There is also a dispute over whether state financial aid to students has been cut. The CUNY preliminary analysis declares the 2009-2010 state budget does not cut students’ financial aid. But students from the SUNY Albany campus who spoke to the WSWS gave a different account, indicating that aid is being slashed. This may stem from budget cuts—$96 million from SUNY and $51 million from CUNY—enacted in a special legislative session called by Governor David Paterson and put into effect in the spring semester this year. In New York City, Mayor Michael Bloomberg doubled the CUNY system’s budget cuts by taking away city funds.

At SUNY Albany, the first university created in the state system and its statewide administrative headquarters, the World Socialist Web Site spoke to students about the tuition hikes and budget cuts that have provoked anger throughout the state.

BrittanyBrittany Cross

Brittany Cross told the WSWS, “When I found out I was outraged because I pay for my own tuition costs. My parents financially can’t pay for it. So I have to use financial aid as well as student loans. And, because of the tuition hike that means I’ll have to take out greater loans. Because, not only is there a tuition hike but there’s also a decrease in funding for students as well in the state. 

“When I went to the financial aid office, they said because of the economic crisis that TAP (Tuition Assistance Plan) funding has been cut. I don’t know who cut it or when, but I just know it’s been cut by whoever is in charge of that. I noticed that I had a larger amount of loans compared to funding from the state so I went to financial aid and inquired about it and that’s what they explained. It was a considerable amount that I’m going to have to pay back in loans.

“I think there’s a cut in funding also because the biggest percentage of the increase we are paying is going toward the state deficit and not toward tuition on campus. It’s not going toward my housing. It’s not going toward paying for my classes, not going toward my food, or anything that’s going to benefit me. So, I’m going to have to pay all of that money back after I graduate. And, it’s going toward the state deficit which I don’t feel like I should be responsible for paying back.”

KevinKevin Bretscher

Kevin Bretscher is studying for his master’s degree in public administration at SUNY Albany. He said: “I am in the Student Senate and know that 90 percent of the tuition increase this year and 80 percent next year is going to other state agencies, not SUNY, since the entire state is in a crisis. The government sees students as vulnerable. Students are not organized. The student assembly from 60 SUNY campuses did lobby the state legislature and organized a SUNY-wide protest but it was ineffective.

“All school is for is to get you to work. And college isn't good enough. You even need to go to graduate school. 

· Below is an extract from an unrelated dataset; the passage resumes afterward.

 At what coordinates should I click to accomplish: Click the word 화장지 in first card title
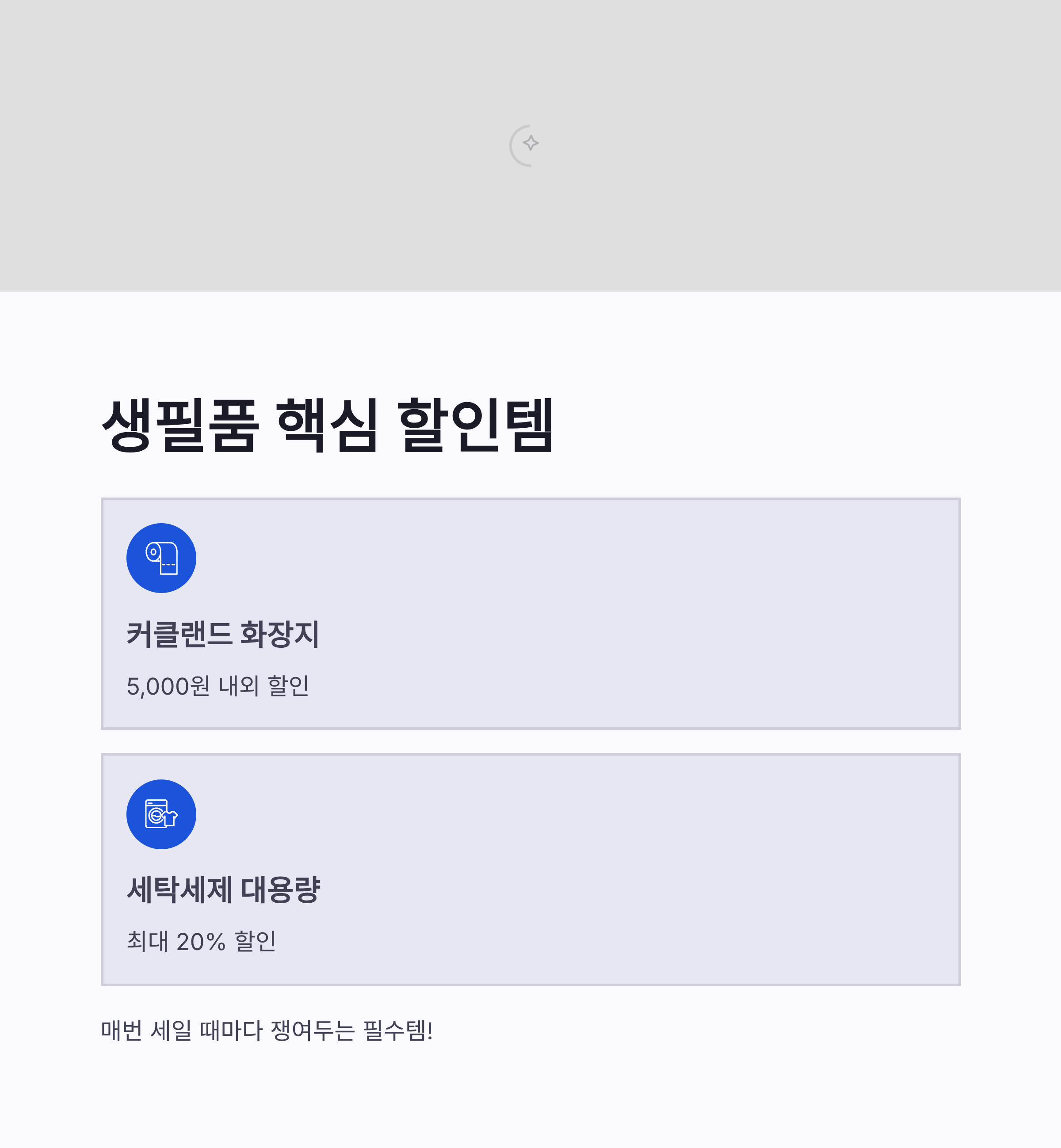tap(279, 634)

“People have so much faith in Obama. I voted for him but I think the stimulus is irresponsible. They are not trying to reform the system as much as keep it alive. How much change is it to be supporting the banks?”

ChrisChris Denstsen

Chris Denstsen is a SUNY Albany senior majoring in political science. He said, “I am in the Educational Opportunity Program. The program helps disadvantaged students get into college and then helps them with tuition, books and tutoring to get them through. It has had cuts. I see less and less spots for freshmen trying to get in. There are about 100 in the program at SUNY Albany. Personally I am not for the bailing out of the banks. If the banks are getting assistance, why aren't the people getting assistance for health care, mass transit, and the staples people need to live on? At the very minimum, we should move toward a universal education and health care system."

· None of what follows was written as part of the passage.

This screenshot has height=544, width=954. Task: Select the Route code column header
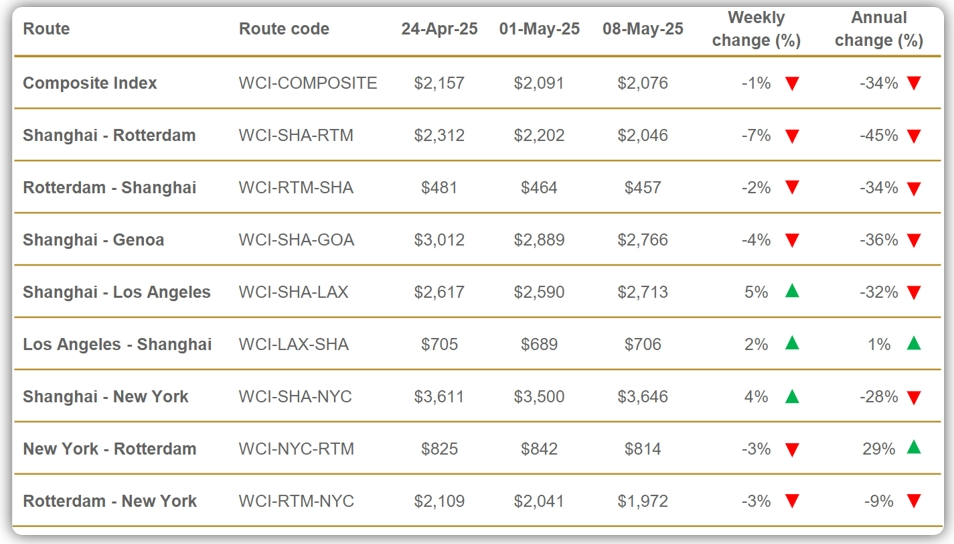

In New York City, Jason King, a junior at City College of New York (CUNY), said, “I don’t believe in a system that requires you to pay so much for education, which is a necessity like air. It sets up a cycle of destruction. The more you have to pay, the more you have to do something to pay this off, and the less you can study. I think it is very bad that they have raised our tuition. I don’t believe in the Democrats because they are the same as the Republicans. I don’t believe in a system that depends on constant profiteering. And Wall Street profiteering has been based on imaginary money. Now we have to pay it off.”